> EXERCISE OBJECTIVE
Please revise the lines below so that every "Find the location of a particular element" becomes "Locate a specific element", keeping everything else the same.

> PROVIDED RECORDS
◆ ◆ ◆ ◆ ◆ ◆ ◆

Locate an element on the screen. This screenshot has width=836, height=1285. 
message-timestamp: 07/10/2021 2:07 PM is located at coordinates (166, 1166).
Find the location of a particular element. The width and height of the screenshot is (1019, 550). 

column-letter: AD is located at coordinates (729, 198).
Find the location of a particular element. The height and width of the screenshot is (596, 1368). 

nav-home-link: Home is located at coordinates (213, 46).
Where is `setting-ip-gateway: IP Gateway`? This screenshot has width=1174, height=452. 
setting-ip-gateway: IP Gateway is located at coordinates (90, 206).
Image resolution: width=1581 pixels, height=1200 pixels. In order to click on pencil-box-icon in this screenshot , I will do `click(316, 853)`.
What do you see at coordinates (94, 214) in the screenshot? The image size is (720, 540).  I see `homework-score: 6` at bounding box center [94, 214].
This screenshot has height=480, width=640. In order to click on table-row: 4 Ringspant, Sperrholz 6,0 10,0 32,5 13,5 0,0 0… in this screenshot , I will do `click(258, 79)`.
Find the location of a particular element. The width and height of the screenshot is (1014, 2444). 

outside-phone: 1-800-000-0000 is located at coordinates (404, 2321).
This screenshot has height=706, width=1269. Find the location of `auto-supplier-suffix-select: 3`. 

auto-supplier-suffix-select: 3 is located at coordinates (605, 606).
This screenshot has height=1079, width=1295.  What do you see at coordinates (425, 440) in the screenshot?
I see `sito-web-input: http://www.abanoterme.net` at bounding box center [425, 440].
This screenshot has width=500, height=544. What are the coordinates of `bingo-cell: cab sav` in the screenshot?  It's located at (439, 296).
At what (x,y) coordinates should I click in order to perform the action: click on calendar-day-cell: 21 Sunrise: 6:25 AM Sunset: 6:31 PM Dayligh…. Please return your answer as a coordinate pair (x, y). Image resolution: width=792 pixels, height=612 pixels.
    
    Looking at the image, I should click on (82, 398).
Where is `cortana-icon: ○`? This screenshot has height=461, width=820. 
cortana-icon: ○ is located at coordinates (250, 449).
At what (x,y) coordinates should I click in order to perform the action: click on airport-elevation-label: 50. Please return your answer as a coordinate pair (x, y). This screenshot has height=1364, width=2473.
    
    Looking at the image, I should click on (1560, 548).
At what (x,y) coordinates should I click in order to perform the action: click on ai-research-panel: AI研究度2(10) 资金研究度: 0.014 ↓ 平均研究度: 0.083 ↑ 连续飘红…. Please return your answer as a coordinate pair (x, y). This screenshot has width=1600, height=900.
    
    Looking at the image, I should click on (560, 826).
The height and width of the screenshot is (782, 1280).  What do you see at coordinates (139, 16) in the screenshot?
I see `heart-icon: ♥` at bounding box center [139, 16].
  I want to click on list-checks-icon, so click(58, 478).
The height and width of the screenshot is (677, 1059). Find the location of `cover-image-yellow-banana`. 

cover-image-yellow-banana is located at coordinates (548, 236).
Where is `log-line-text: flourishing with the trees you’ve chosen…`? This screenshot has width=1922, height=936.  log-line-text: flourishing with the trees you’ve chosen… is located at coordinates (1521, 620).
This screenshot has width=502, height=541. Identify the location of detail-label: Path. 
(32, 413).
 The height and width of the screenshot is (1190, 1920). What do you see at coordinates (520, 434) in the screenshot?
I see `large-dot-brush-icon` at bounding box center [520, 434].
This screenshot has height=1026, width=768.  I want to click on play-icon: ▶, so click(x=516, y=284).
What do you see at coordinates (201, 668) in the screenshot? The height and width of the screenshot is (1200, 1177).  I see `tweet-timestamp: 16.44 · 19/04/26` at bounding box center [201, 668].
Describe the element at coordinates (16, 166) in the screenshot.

◆ ◆ ◆ ◆ ◆ ◆ ◆

> YOUR SOLUTION
Locate an element on the screen. This screenshot has width=836, height=1285. 
message-timestamp: 07/10/2021 2:07 PM is located at coordinates (166, 1166).
Locate a specific element. The width and height of the screenshot is (1019, 550). 

column-letter: AD is located at coordinates (729, 198).
Locate a specific element. The height and width of the screenshot is (596, 1368). 

nav-home-link: Home is located at coordinates (213, 46).
Where is `setting-ip-gateway: IP Gateway`? This screenshot has width=1174, height=452. 
setting-ip-gateway: IP Gateway is located at coordinates (90, 206).
Image resolution: width=1581 pixels, height=1200 pixels. In order to click on pencil-box-icon in this screenshot , I will do `click(316, 853)`.
What do you see at coordinates (94, 214) in the screenshot? The image size is (720, 540).  I see `homework-score: 6` at bounding box center [94, 214].
This screenshot has height=480, width=640. In order to click on table-row: 4 Ringspant, Sperrholz 6,0 10,0 32,5 13,5 0,0 0… in this screenshot , I will do `click(258, 79)`.
Locate a specific element. The width and height of the screenshot is (1014, 2444). 

outside-phone: 1-800-000-0000 is located at coordinates (404, 2321).
This screenshot has height=706, width=1269. Find the location of `auto-supplier-suffix-select: 3`. 

auto-supplier-suffix-select: 3 is located at coordinates (605, 606).
This screenshot has height=1079, width=1295.  What do you see at coordinates (425, 440) in the screenshot?
I see `sito-web-input: http://www.abanoterme.net` at bounding box center [425, 440].
This screenshot has width=500, height=544. What are the coordinates of `bingo-cell: cab sav` in the screenshot?  It's located at (439, 296).
At what (x,y) coordinates should I click in order to perform the action: click on calendar-day-cell: 21 Sunrise: 6:25 AM Sunset: 6:31 PM Dayligh…. Please return your answer as a coordinate pair (x, y). Image resolution: width=792 pixels, height=612 pixels.
    
    Looking at the image, I should click on (82, 398).
Where is `cortana-icon: ○`? This screenshot has height=461, width=820. 
cortana-icon: ○ is located at coordinates (250, 449).
At what (x,y) coordinates should I click in order to perform the action: click on airport-elevation-label: 50. Please return your answer as a coordinate pair (x, y). This screenshot has height=1364, width=2473.
    
    Looking at the image, I should click on (1560, 548).
At what (x,y) coordinates should I click in order to perform the action: click on ai-research-panel: AI研究度2(10) 资金研究度: 0.014 ↓ 平均研究度: 0.083 ↑ 连续飘红…. Please return your answer as a coordinate pair (x, y). This screenshot has width=1600, height=900.
    
    Looking at the image, I should click on (560, 826).
The height and width of the screenshot is (782, 1280).  What do you see at coordinates (139, 16) in the screenshot?
I see `heart-icon: ♥` at bounding box center [139, 16].
  I want to click on list-checks-icon, so click(58, 478).
The height and width of the screenshot is (677, 1059). Find the location of `cover-image-yellow-banana`. 

cover-image-yellow-banana is located at coordinates (548, 236).
Where is `log-line-text: flourishing with the trees you’ve chosen…`? This screenshot has width=1922, height=936.  log-line-text: flourishing with the trees you’ve chosen… is located at coordinates (1521, 620).
This screenshot has width=502, height=541. Identify the location of detail-label: Path. 
(32, 413).
 The height and width of the screenshot is (1190, 1920). What do you see at coordinates (520, 434) in the screenshot?
I see `large-dot-brush-icon` at bounding box center [520, 434].
This screenshot has height=1026, width=768.  I want to click on play-icon: ▶, so click(x=516, y=284).
What do you see at coordinates (201, 668) in the screenshot? The height and width of the screenshot is (1200, 1177).  I see `tweet-timestamp: 16.44 · 19/04/26` at bounding box center [201, 668].
Describe the element at coordinates (16, 166) in the screenshot.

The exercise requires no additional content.